───── Entries supplied ─────

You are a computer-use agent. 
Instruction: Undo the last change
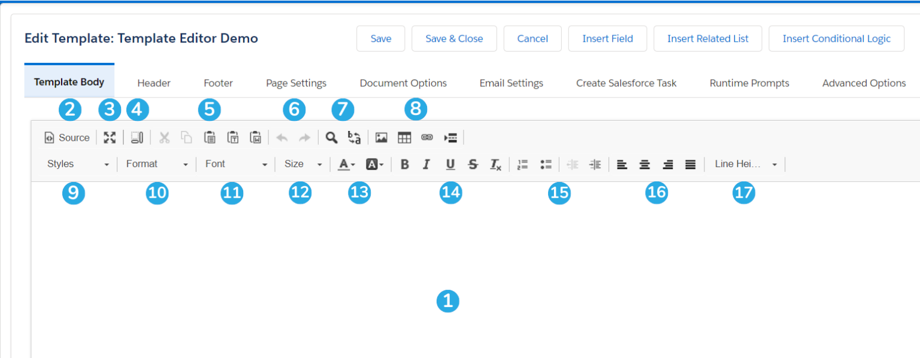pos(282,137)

─────
───── Entries supplied ─────

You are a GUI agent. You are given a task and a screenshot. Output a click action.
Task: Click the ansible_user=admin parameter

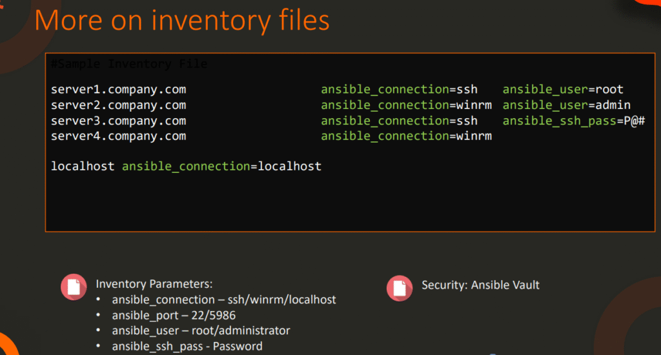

─────
───── Entries supplied ─────

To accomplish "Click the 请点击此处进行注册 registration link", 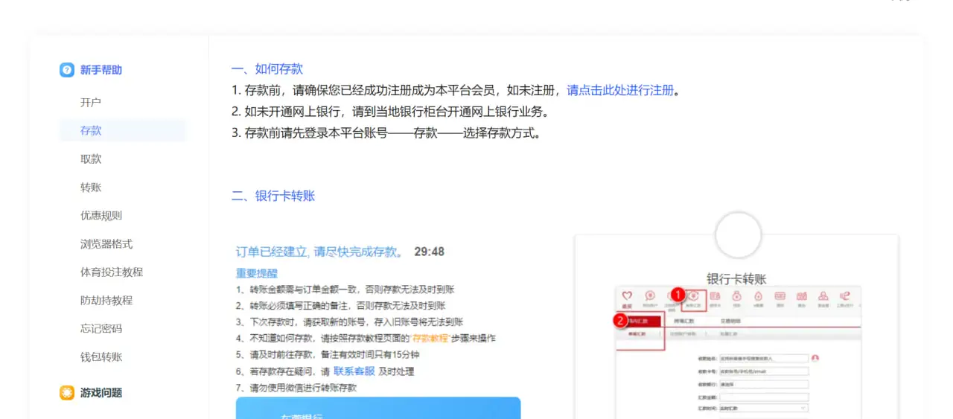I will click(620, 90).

─────

### Exercise details
Every line above from the line with "You are a GUI" to the line with "Task: Click the ansible_user=admin parameter", both included, must be reproduced exactly, and no other line may appear.

### Expected answer
You are a GUI agent. You are given a task and a screenshot. Output a click action.
Task: Click the ansible_user=admin parameter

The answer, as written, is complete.